Task instructions =
Give back exactly the lines of the entries below from the line with "Episodes (217, 99)" to the line with "AI Development (379, 1853)", inclusive, and only those.

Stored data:
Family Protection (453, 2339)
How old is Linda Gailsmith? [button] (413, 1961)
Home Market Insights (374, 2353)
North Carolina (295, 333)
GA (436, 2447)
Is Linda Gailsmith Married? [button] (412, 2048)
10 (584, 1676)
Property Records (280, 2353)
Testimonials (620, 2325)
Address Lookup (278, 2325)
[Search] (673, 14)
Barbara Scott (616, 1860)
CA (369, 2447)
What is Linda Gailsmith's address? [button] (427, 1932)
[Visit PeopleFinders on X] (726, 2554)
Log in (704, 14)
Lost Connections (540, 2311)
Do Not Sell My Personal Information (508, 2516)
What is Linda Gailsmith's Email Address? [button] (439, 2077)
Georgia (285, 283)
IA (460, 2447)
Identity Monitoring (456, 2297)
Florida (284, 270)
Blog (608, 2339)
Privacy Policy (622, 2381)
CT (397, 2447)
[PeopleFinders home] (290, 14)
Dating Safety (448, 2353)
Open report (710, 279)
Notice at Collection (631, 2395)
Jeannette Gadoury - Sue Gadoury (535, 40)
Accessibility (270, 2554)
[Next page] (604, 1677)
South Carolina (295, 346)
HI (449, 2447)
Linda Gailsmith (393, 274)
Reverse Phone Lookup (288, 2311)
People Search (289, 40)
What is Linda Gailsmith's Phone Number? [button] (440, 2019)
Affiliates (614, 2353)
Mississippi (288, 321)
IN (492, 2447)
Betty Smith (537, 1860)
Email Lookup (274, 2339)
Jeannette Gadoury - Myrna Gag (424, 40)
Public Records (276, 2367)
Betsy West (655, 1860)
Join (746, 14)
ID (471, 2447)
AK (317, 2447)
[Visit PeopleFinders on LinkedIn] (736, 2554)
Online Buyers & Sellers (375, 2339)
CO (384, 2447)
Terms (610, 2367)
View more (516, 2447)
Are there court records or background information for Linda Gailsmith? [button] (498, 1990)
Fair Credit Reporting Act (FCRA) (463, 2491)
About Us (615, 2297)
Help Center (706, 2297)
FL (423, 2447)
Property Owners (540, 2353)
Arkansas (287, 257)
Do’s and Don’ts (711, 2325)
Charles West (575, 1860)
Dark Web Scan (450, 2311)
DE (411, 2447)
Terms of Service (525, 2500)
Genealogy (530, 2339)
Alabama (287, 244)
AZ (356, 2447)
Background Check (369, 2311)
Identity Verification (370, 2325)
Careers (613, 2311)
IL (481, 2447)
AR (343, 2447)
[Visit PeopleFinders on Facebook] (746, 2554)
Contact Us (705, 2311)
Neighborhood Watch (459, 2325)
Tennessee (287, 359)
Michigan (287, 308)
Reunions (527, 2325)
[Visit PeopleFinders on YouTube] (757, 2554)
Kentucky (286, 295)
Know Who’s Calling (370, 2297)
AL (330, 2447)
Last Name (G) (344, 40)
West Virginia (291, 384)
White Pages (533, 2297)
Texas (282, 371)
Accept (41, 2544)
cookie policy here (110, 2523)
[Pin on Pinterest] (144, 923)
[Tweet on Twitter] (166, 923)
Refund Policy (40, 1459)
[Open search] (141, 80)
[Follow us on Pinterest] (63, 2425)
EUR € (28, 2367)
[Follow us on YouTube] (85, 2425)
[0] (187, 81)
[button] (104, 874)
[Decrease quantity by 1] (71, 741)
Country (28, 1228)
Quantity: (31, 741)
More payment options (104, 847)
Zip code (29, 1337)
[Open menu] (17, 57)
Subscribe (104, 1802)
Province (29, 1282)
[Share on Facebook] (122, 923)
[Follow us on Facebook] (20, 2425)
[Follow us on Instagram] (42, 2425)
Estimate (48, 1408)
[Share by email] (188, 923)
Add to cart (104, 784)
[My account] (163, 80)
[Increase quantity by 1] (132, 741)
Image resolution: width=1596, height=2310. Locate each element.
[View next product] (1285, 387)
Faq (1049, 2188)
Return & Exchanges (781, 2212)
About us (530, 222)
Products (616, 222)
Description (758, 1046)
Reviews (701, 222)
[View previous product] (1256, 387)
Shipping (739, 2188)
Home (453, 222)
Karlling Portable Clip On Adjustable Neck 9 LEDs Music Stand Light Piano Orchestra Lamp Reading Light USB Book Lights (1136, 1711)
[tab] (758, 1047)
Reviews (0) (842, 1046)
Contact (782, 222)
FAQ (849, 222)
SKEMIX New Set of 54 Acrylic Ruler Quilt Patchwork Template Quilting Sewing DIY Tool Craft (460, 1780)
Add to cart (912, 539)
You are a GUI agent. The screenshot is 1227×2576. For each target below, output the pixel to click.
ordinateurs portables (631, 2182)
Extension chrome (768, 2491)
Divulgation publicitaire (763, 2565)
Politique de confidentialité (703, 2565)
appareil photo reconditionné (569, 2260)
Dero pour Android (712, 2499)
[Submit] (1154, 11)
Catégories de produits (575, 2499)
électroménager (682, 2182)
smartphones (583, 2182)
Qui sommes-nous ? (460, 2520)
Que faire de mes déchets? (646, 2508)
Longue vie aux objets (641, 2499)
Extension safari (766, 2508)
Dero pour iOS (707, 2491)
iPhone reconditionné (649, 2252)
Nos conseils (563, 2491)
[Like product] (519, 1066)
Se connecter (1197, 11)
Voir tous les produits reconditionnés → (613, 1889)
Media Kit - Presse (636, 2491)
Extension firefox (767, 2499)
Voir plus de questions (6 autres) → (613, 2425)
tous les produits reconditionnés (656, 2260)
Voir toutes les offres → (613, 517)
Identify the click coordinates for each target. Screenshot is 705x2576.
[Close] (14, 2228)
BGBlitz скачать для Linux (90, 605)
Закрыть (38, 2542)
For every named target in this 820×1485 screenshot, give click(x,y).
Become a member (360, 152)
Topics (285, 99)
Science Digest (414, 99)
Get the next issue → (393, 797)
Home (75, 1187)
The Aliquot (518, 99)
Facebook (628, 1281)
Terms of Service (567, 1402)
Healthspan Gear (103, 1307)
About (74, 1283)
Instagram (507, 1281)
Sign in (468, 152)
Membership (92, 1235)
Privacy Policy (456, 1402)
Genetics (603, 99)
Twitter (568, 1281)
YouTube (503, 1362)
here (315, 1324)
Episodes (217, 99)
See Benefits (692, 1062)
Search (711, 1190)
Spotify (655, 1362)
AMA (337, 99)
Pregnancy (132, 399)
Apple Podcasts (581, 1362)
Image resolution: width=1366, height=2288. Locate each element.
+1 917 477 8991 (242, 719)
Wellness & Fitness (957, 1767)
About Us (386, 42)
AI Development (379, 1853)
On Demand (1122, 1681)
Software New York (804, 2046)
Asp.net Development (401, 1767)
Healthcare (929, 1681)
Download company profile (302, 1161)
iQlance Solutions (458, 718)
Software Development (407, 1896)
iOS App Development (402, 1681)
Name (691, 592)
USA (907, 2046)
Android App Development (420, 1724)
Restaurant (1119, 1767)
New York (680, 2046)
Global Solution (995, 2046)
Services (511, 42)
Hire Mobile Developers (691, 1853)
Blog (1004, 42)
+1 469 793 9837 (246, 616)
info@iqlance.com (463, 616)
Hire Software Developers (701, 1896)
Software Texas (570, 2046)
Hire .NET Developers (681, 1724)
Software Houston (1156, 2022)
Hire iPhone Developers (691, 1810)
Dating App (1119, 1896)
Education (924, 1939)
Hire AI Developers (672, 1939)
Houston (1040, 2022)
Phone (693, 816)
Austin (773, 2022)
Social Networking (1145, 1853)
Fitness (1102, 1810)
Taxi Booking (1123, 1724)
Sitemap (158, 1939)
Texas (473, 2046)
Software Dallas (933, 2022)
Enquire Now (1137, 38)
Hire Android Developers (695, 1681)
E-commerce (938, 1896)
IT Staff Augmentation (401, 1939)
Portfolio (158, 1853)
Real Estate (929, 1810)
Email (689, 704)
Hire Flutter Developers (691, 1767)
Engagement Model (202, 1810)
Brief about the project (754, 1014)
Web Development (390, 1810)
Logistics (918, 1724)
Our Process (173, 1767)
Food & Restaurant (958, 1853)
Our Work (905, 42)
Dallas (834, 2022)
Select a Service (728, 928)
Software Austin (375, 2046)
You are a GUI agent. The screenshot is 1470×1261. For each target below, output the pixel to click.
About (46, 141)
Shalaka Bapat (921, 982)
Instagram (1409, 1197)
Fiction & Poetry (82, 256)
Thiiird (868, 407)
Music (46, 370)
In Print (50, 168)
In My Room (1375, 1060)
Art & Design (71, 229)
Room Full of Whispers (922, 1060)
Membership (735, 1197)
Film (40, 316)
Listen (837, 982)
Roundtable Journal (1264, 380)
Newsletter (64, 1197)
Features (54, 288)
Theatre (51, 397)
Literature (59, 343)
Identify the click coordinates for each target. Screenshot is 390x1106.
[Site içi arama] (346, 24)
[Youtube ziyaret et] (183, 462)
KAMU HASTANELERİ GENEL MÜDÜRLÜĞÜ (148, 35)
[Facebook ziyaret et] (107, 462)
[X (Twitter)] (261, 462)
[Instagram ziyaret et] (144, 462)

Your response =
Episodes (217, 99)
See Benefits (692, 1062)
Search (711, 1190)
Spotify (655, 1362)
AMA (337, 99)
Pregnancy (132, 399)
Apple Podcasts (581, 1362)
Image resolution: width=1366, height=2288. Locate each element.
+1 917 477 8991 (242, 719)
Wellness & Fitness (957, 1767)
About Us (386, 42)
AI Development (379, 1853)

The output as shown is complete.